Compounding the cognitive dissonance experienced by the physician is another bias: physicians' tendency to (over)rely on "objective" testing. Consider a patient with factitious disorder who has "seizures" with atypical features, such as pelvic thrusting, speech during the episode, interruption of convulsions with pain. Inevitably an EEG will be ordered as an "objective" test to adjudicate whether true epilepsy is present. Suppose the EEG shows Interictal Epileptiform Discharges (IEDs, another unfortunate coinage by the neurologists, as this acronym has a baleful homonym): has a diagnosis of epilepsy been made? That depends upon the prior probability of epilepsy and the test performance characteristics. Let's run some numbers into the calculator on the sidebar. Lets use as an example the patient with pelvic thrusting whose "seizure" is interrupted by a painful stimulus, and give her a generous 1% probability of true epilepsy. (We should not even be entertaining the diagnosis with a probability this low, but it is an ineluctable course we are set on, and if we don't order it, somebody else will.) You will not be surprised that the sensitivity of an interictal EEG is low (25-50%), but you may be vexed to learn that the specificity is estimated to be 78-98%, far from perfect. If we use the optimistic values in those ranges (sens 50%, spec 98%) with our prior probability of 1%, we get a posterior probability of epilepsy of20%; if we use the pessimistic values (sens 25%, spec 78%) the posterior probability doesn't even change, as is always the case when sensitivity + specificity ~ to 100% (the so-called "rule of 100"). Yet, time and again this calculus will not be done, the positive test result will be taken as confirmation of epilepsy, the patient will be treated with AEDs (Anti-Epileptic Drugs, another homonymic acronym!) and the "seizures" will continue. Other drugs will be added and so on, ad nauseum, abetted by another bias: failure to see that the symptoms don't respond to the appropriate therapies and that this lack of response to treatment is itself disconfirming evidence of the provisional diagnosis. Instead of re-evaluating the validity of the diagnosis, the patient is plied with more and more drugs, increasing the risk of side effects. The result is often the comingling of malingering and true iatrogenic disease, clouding the picture even further.
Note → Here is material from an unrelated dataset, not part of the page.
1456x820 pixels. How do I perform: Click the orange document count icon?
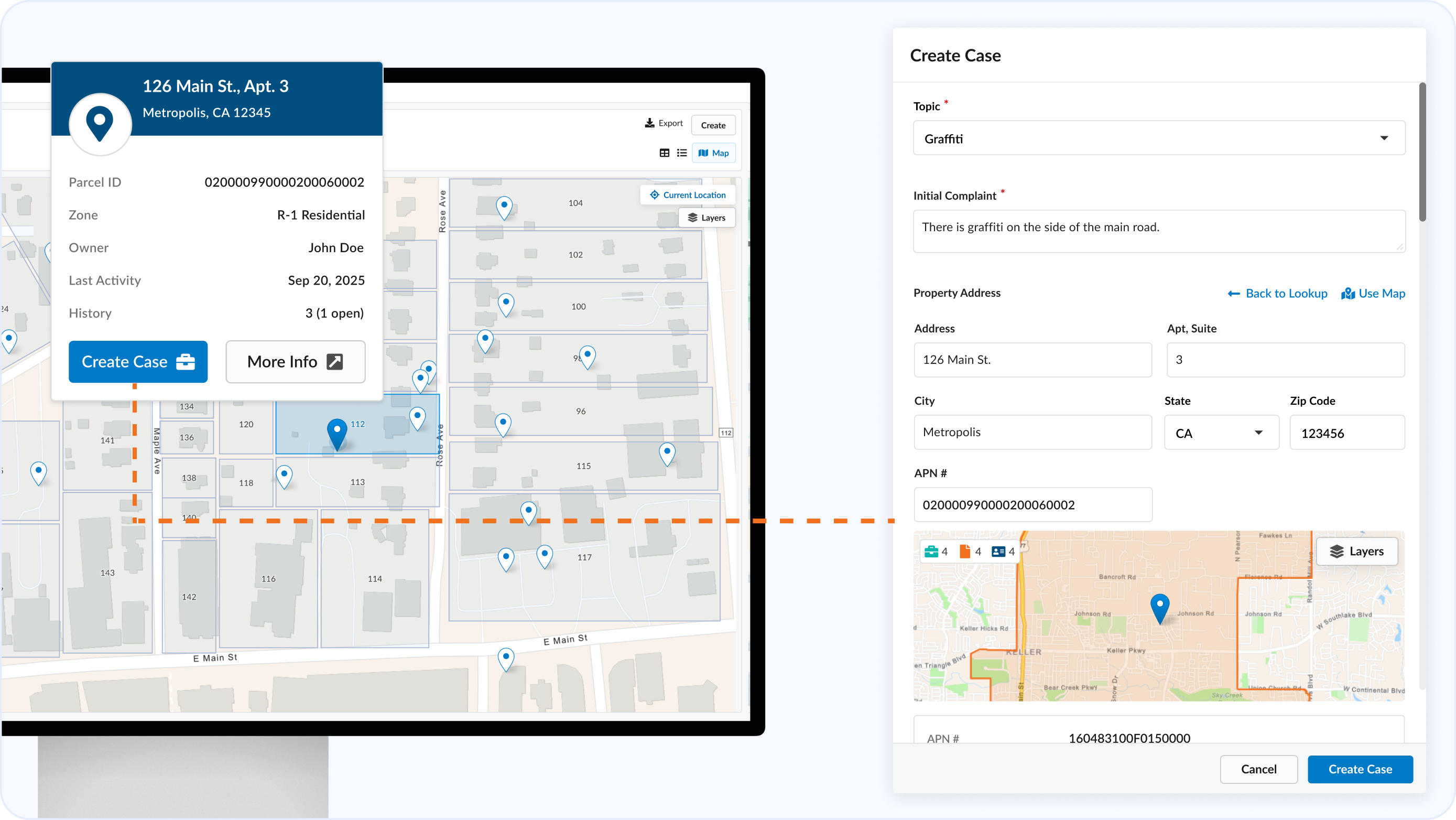(965, 552)
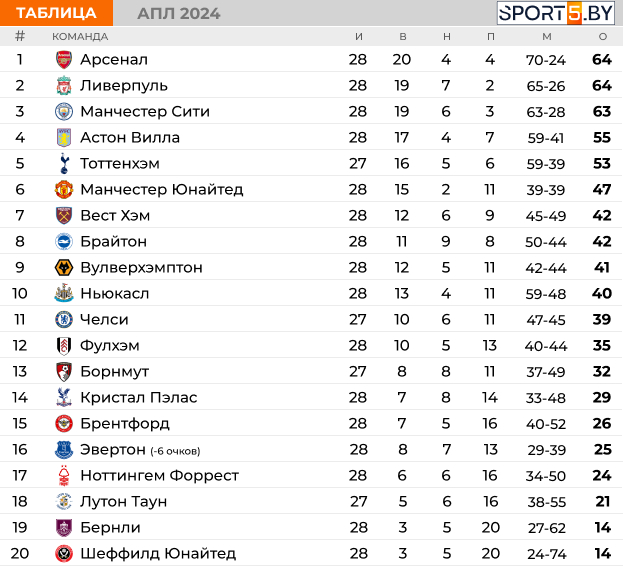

This is just the tip of the iceberg. Suppose the EEG is negative. No worries, there will be another one and another one and another one, each with its chance of a false positive that will not be regarded as such. The possibility of syncope will probably arise because of collapse attacks, which will set in motion another cascade of testing with its own risk of false positives which likewise won't be recognized because the prior probability is ignored. Because these patients often have multiple complaints and high healthcare utilization in terms of emergency room and office visits, the volume of sundry testing will be very high with a concomitant rate of false positive results. Just like publication bias, the hits will receive more attention in the EMR than the misses.

A final mistake, if not a bias, is to fail to use Ockham's razor to try to make a unifying diagnosis. The unifying diagnosis is factitious disorder, the common cause of all the symptoms, and a far more cogent explanation than the constellation of Mast Cell Activation Syndrome (MCAS), Postural Orthostatic Tachycardia Syndrome, Seizures (POTS), Syncope, Apnea spells, etc, all in a young woman or man who at some prior juncture was perfectly healthy. Factitious disorder is not only a common cause diagnosis, but also a common sense diagnosis, and that's a major reason it is missed or made belatedly, after iatrogenesis been allowed run amok for too long.

These patients need empathy and compassion, but they also need a correct diagnosis, so they may be supported and treated without iatrogenesis. When somebody is Dying to be Ill, it is not compassionate to treat them to death.